▶ **Texte présenté**
↓↓↓

Avec cette méthodologie, Nicolas Vanderbiest avait déjà retracé le parcours de la rumeur, propagée le soir du débat entre Marine Le Pen et Emmanuel Macron, selon laquelle le candidat d’En Marche ! posséderait un compte offshore aux Bahamas. Vendredi soir, il s’est très vite rendu compte que les documents piratés avaient suivi exactement le même chemin. Dans le cas de la rumeur sur le compte aux Bahamas, l’info avait été propagée dans un article du site pro-Trump The Rebel TV qui se fondait sur un document diffusé sur le forum « Politiquement incorrect » de 4Chan. Cette fois encore, c’est le rédacteur en chef de The Rebel TV, Jack Posobiec, qui a été le premier à annoncer la mise en ligne des documents sur Twitter et à lancer le hashtag #MacronLeaks .


« La similitude entre les deux est assez incroyable, explique à Mediapart Nicolas Vanderbiest. Ça part du compte @JackPosobiec et tout de suite, c’est repris par les cadres de la propagande numérique du FN. Ce sont exactement les mêmes comptes de riposte du FN, suivis par la communauté russophile pro-Trump, comme @Messmer ou @KimJongUnique, ou encore WikiLeaks. Et ensuite, on a les cadres du FN, comme Filippot, qui s’affichent avec ces gens en les relayant. »



Ce n’est pas la première fois que la campagne d’Emmanuel Macron est la cible d’attaques numériques, qu’il s’agisse de piratage ou de la propagation de fausses rumeurs. L’équipe d’En Marche ! avait annoncé à plusieurs reprises avoir fait l’objet de tentatives d’intrusion. À la fin du mois d’avril, la société de sécurité informatique Trend Micro avait confirmé ces craintes dans un rapport consacré à Pawn Storm, un groupe de hackers à l’origine du piratage des mails du parti démocrate américain et suspecté d’agir pour le compte des services secrets russes.

↑↑↑

(Lignes extraites)

↓↓↓

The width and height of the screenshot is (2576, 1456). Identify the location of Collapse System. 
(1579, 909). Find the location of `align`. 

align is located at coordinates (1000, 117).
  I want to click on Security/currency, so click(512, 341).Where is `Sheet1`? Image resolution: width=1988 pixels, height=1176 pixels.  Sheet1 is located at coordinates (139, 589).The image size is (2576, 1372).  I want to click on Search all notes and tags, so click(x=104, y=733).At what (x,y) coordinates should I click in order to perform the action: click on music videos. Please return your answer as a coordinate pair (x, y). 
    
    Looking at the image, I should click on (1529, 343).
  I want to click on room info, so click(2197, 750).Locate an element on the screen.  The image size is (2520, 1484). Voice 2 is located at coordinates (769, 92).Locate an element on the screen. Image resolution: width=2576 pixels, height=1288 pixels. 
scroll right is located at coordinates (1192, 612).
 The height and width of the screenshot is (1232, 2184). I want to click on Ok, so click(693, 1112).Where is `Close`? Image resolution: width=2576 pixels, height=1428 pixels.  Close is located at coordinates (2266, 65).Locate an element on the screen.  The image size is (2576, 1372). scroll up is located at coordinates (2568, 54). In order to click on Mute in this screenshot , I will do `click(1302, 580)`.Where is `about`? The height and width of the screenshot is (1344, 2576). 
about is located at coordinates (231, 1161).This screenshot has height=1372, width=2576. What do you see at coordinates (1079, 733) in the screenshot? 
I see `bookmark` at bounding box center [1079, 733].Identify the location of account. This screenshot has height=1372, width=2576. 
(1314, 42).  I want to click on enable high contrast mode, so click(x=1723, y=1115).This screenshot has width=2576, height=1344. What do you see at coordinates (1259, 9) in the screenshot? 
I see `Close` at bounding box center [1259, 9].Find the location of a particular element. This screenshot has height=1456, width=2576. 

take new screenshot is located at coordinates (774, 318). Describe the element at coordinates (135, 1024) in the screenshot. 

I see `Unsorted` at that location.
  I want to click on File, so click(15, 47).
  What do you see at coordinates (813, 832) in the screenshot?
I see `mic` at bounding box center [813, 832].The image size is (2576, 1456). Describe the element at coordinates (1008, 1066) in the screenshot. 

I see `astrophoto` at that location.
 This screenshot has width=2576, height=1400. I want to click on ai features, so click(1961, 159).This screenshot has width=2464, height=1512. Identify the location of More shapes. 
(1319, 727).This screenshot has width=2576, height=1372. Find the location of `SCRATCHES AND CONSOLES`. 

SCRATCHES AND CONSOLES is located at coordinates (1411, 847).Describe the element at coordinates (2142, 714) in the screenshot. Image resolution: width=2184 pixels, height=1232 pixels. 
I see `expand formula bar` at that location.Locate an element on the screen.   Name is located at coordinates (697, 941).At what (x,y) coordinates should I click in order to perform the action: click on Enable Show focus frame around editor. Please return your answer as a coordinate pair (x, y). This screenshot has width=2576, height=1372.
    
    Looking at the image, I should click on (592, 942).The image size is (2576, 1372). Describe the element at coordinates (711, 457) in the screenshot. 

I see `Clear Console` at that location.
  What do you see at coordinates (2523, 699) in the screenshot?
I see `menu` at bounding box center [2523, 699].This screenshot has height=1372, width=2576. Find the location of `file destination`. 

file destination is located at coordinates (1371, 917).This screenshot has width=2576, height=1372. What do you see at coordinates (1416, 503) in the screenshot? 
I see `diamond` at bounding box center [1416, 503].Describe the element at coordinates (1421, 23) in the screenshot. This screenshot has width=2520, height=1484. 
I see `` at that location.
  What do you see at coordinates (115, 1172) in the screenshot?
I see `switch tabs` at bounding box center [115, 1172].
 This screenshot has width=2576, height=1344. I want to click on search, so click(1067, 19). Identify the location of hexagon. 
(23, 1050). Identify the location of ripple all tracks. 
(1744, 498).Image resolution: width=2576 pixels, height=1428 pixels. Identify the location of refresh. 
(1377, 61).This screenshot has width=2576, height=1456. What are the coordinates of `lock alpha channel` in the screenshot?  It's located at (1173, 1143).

↑↑↑

▶ **Consigne**
Dans le texte sur les #MacronLeaks, reprenez le passage compris entre "Avec cette méthodologie, Nicolas" et "le hashtag #MacronLeaks ." inclus, en substituant "Seychelles" à "Bahamas".

▶ **Résultat**
Avec cette méthodologie, Nicolas Vanderbiest avait déjà retracé le parcours de la rumeur, propagée le soir du débat entre Marine Le Pen et Emmanuel Macron, selon laquelle le candidat d’En Marche ! posséderait un compte offshore aux Seychelles. Vendredi soir, il s’est très vite rendu compte que les documents piratés avaient suivi exactement le même chemin. Dans le cas de la rumeur sur le compte aux Seychelles, l’info avait été propagée dans un article du site pro-Trump The Rebel TV qui se fondait sur un document diffusé sur le forum « Politiquement incorrect » de 4Chan. Cette fois encore, c’est le rédacteur en chef de The Rebel TV, Jack Posobiec, qui a été le premier à annoncer la mise en ligne des documents sur Twitter et à lancer le hashtag #MacronLeaks .